Lately, there seems to be a drive for author support, such a review an author, share links, etc. Which works fantastic, as word-of-mouth is really the best referral a customer, client, or especially reader in this case, can give. But what if we get a not-so-exuberant review?

Stay calm
First off, it's not the end of the world if a reader doesn't find your plot line particularly exhilarating. And what if they don't get that your story is a great big subtle metaphor for the state of the whale rights in Patagonia? Be safe. Stay calm. Most importantly of all, keep your retorts to yourself.

Even on social networks.

Stress turtle says less-stress
That's right, filter your response to the world. Because the world is watching folks, and it's even judgier than you.

Some authors are all sunshine-farts and bubbles of Eau de Madre Theresa, others are stormy individuals, subject to instant mood-shifts with tongues of lightning. It doesn't matter. Very few authors get ahead by talking shit about the very people they write to amuse, entertain and/or inform. Readers are friends. Readers are family. Readers are also customers.

Let me demonstrate.

The Starbucks state-of-mind
If any of you have set foot in Starbucks coffee chain stores lately, you might have noticed there's a new campaign for "love your coffee or we'll make it right." Right? You pay your five bucks, or whatever, they craft a coffee-infused delicious goodie for you and you are guaranteed to orgasm in your stomach or they will make that sucker all better. Well, what about books?

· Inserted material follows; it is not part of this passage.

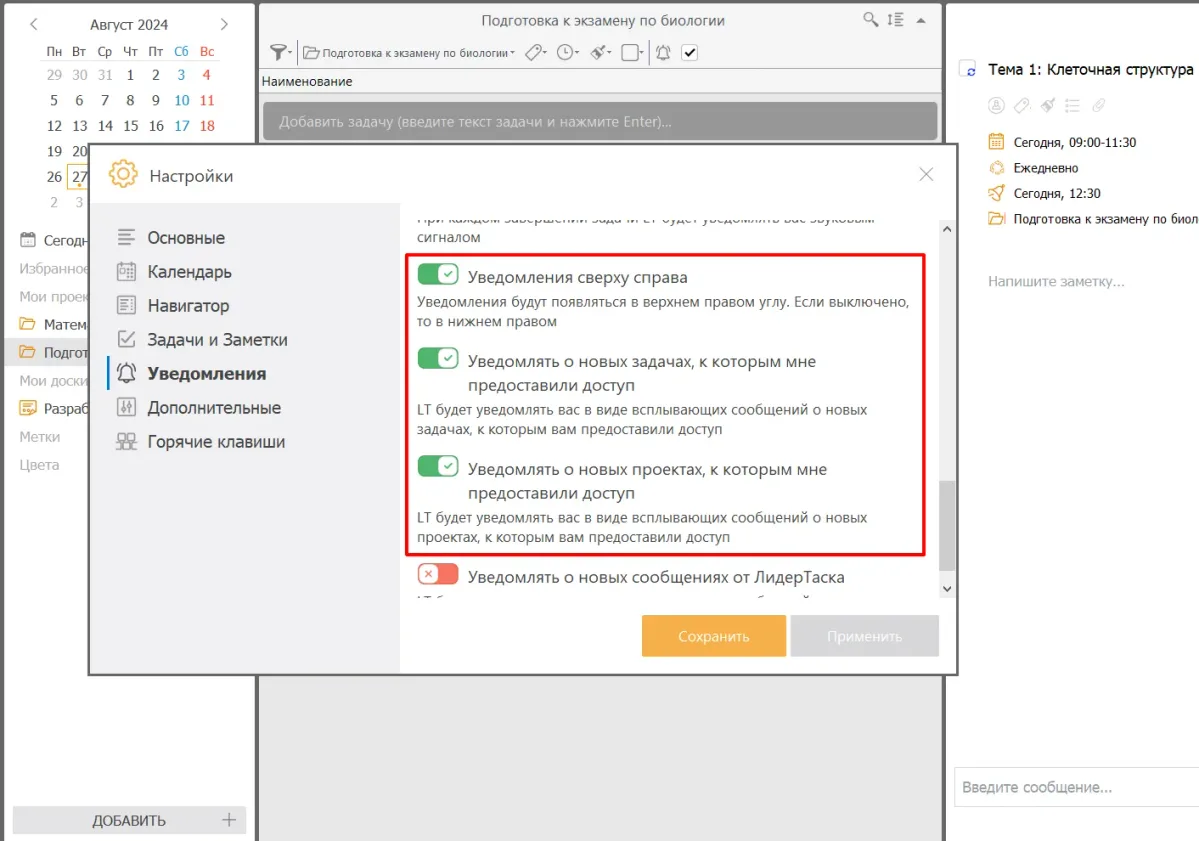Go to next month in the calendar
Screen dimensions: 1199x841
(x=224, y=24)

Do we get a guarantee we're going to love every single word? That the punctuation will be utterly flawless, enough to make Ellen Datlow weep over her keyboard with tears of joy? No. And if the reader doesn't like the book (aside from a return on Amazon and usual return policies at brick-and-mortars) do they have an iron-clad open offer to toss the book back across the way for a refund, or better yet, a full-rewrite? Not exactly.

It's a gamble
So, what Carrie's saying here, every book means taking a chance. Spending well-deserved time of relaxation on this pretty cover or that hot recommendation from RT magazine. Disappointment's a bitch.

Back to coffee.

IF your coffee was made wrong, would you go back to the barista and tell them only what was right about the coffee? Or would you say, it's bitter, too sweet, etc, and state the problems with the creation?
Aha. Gotcha.

Reviews are a choice, people. They are generally a right. People reserve the right to form an opinion based on what their five senses are telling them, and if your book (or mine) sets their stomach to a roil, or crashes their brain, they can completely say so. This is for honest, open reviews, not in reference to trolls that set out with pure intent to damage an author's career by smearing their works.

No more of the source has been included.